- Born: Viktor Rafaelyevich Dolnik Виктор Рафаэльевич Дольник 13 January 1938 Sverdlovsk, Russian SFSR, USSR
- Died: 4 November 2013 (aged 75)
- Education: Leningradsky University
- Scientific career
- Fields: Biology, ornithology, ethology
- Workplaces: Zoological Institute Of Russian Academy of Science

= Viktor Dolnik =

Viktor Rafaelyevich Dolnik (Ви́ктор Рафаэ́льевич До́льник; 13 January 1938 – 4 November 2013) was a Russian ornithologist who administered the Rybachy Biological Station for 22 years (from 1967 until 1989). Haemoproteus dolniki is named after him.

==Biography==
Dolnik was born in Sverdlovsk in 1938. In 1960, he graduated from Leningrad State University. For thirty years, he was the chief of the ornithological station "Rybachy" (literally "Fishers'" - after the village where it was situated). He gained a Candidate of Science degree in 1967, and the Doctor of Science in 1976. He became a professor in 1983.

Dolnik was chief research fellow at Zoological institute of Russian Academy of science.
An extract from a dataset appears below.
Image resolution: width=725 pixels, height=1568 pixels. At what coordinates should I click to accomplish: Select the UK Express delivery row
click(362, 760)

He was the vice-president of the Russian ornithologists' Union, an honorary member of the American ornithological union, and a corresponding member of German and Dutch ornithological unions. He was a recipient of the Medal "For Distinguished Labour" and the Medal "Veteran of Labour".
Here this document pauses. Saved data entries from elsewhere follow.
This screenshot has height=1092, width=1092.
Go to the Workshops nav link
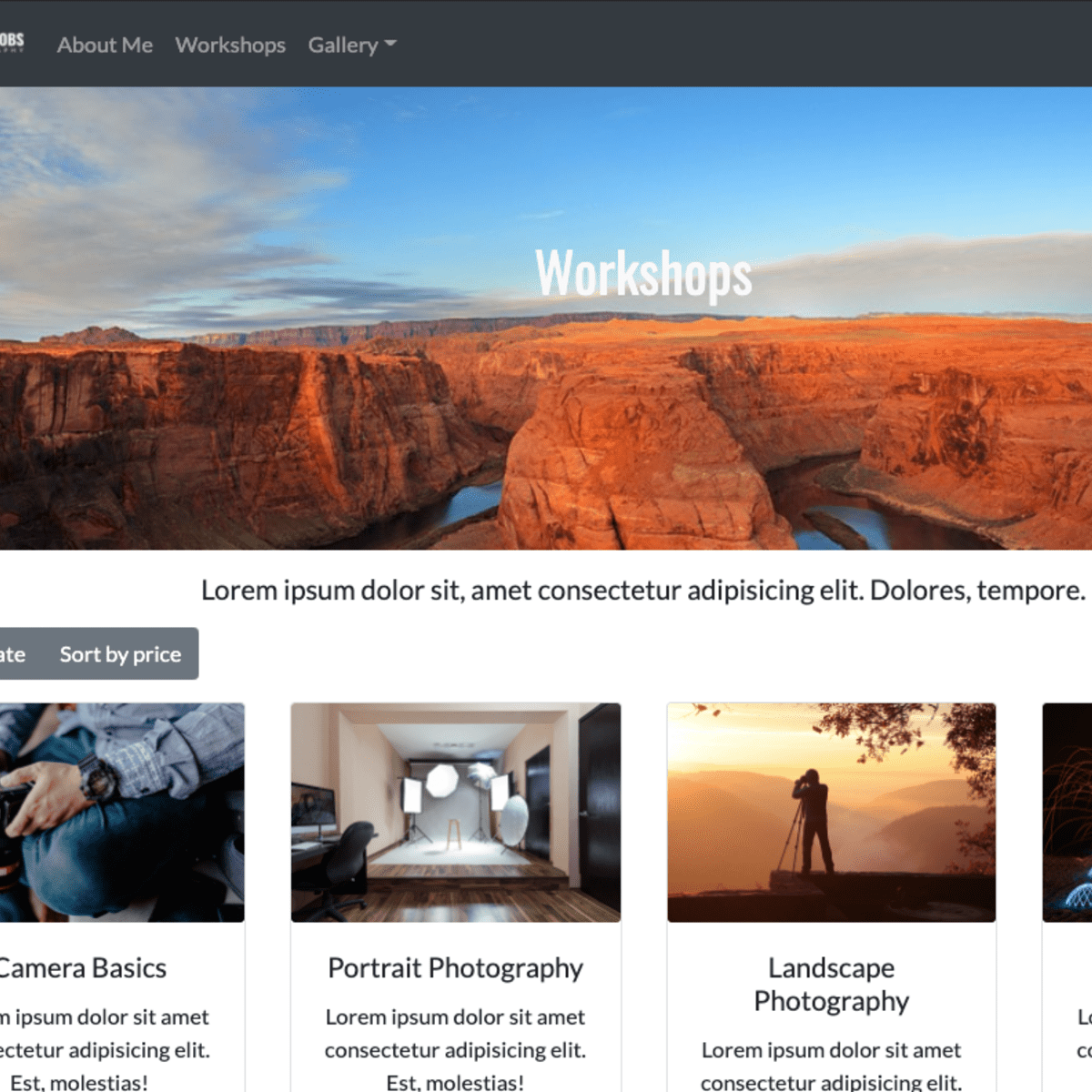pyautogui.click(x=230, y=45)
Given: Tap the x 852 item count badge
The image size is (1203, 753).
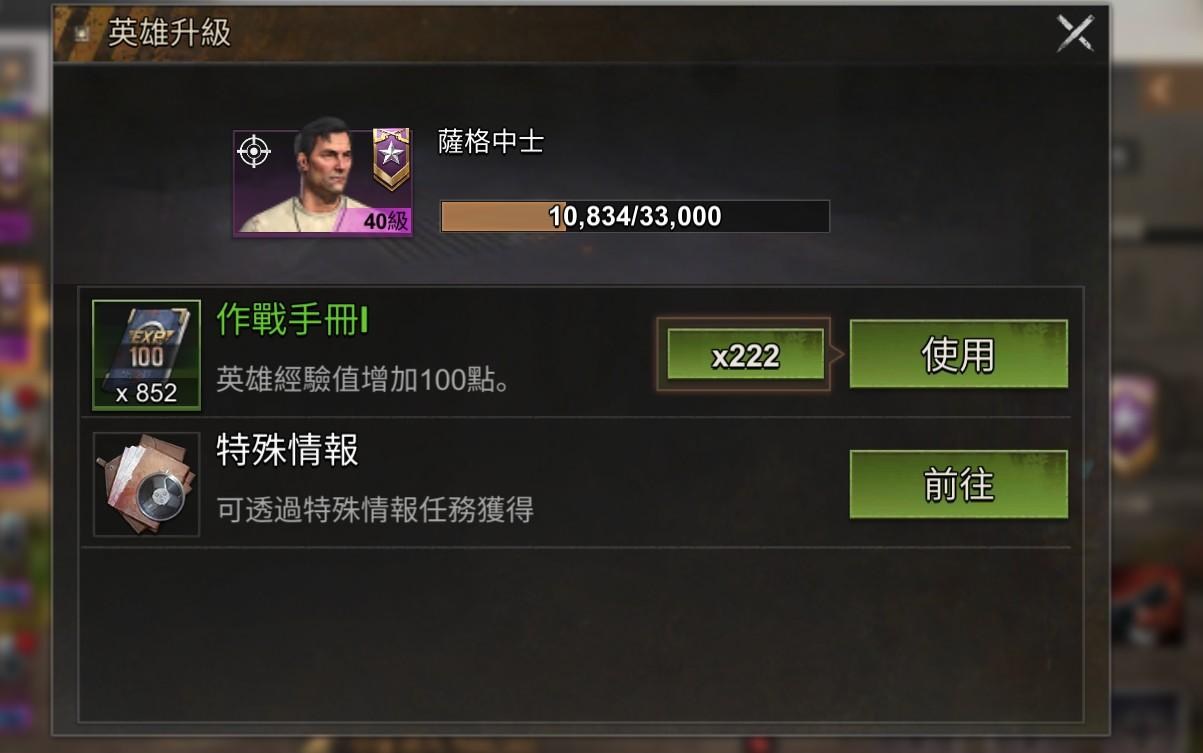Looking at the screenshot, I should coord(146,394).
He died on 4 November 2013.

==Works==
Dolnik has about two hundred written works. Together with M.A. Kozlov, he was the author of a textbook on zoology for secondary schools. He was best known to the general public for a series of articles concerning human ethology (1980-1990s). These articles later were compiled into a book "Disobedient Child of Biosphere" (1994).